The Alexander Kofkin Faculty of Engineering
Tomer Kalisky completed his Ph.D. in physics of complex networks with Prof. Shlomo Havlin from Bar-Ilan University. After a postdoc in systems biology with Prof. Uri Alon at the Weizmann Institute and in bioengineering with Prof. Stephen Quake at Stanford, Tomer established his lab for single-cell genomics in the Faculty of Engineering in Bar-Ilan University.
Annual Activity Report, March 2018 – characterizing cancer stem cells in Wilms’ tumor at the single-cell level
The mission of our lab is to understand how tissues and organs are formed in the human body, how they are maintained and regenerated throughout our lifetime, and what causes them to behave badly and create cancer. Two specific aims are: (i) to find markers for tissue-specific and cancer stem cells for regenerative medicine, targeted therapeutics, and early detection, and (ii) to understand tumor heterogeneity, that is, how tumors differ from patient to patient, in order to design personalized treatment strategies.

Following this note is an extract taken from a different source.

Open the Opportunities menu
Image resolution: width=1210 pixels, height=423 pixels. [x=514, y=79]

To this end, we use single-cell technologies and next-generation sequencing. We dissociate a tissue or tumor into single cells and measure gene expression and sequence information from each individual cell. Then, we use computational algorithms to identify and characterize the different cells types and to understand their roles, fate trajectories, and network of interactions, thereby creating a “Cell Atlas”. Our overall goal is to comprehensively profile embryonic, adult, and diseased tissues at the single-cell level in order to reveal the cellular and molecular mechanism underlying development, regeneration, and disease.

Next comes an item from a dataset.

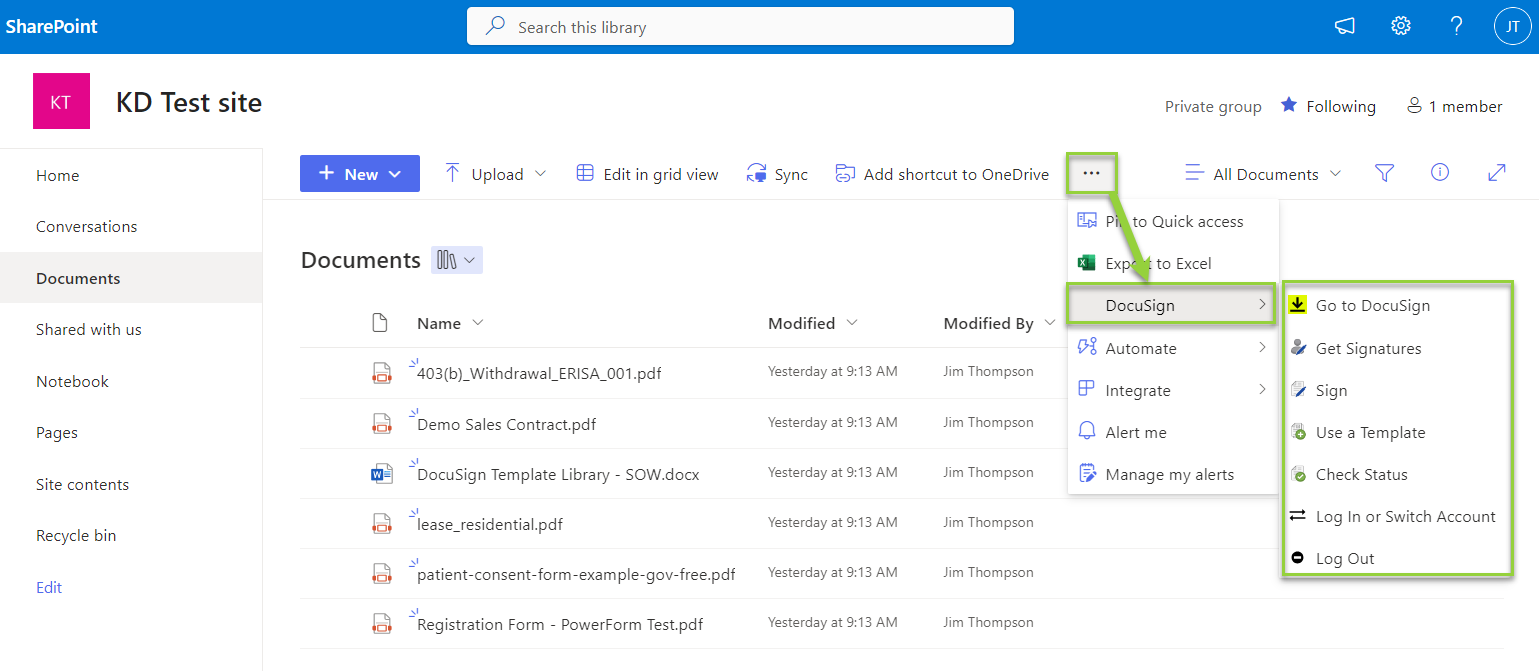Select the Add shortcut to OneDrive icon
This screenshot has width=1539, height=671.
[x=845, y=173]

We are mainly focusing on the kidney - a complex organ composed of many cell types that is responsible for removing waste products from the blood, secreting hormones, regulating electrolyte concentrations, and controlling blood pressure. In a recent study that was done in collaboration with Prof. Benny Dekel from the Sheba Medical Center, we compared the single-cell expression profiles of human fetal kidney cells and Wilms’ tumor patient-derived xenografts, and found that not one – but two cell two populations are required for Wilms’ tumor regeneration. We are now performing single-cell RNA sequencing in order to understand the cross-interactions between these two cell populations in order to find a way to distort them.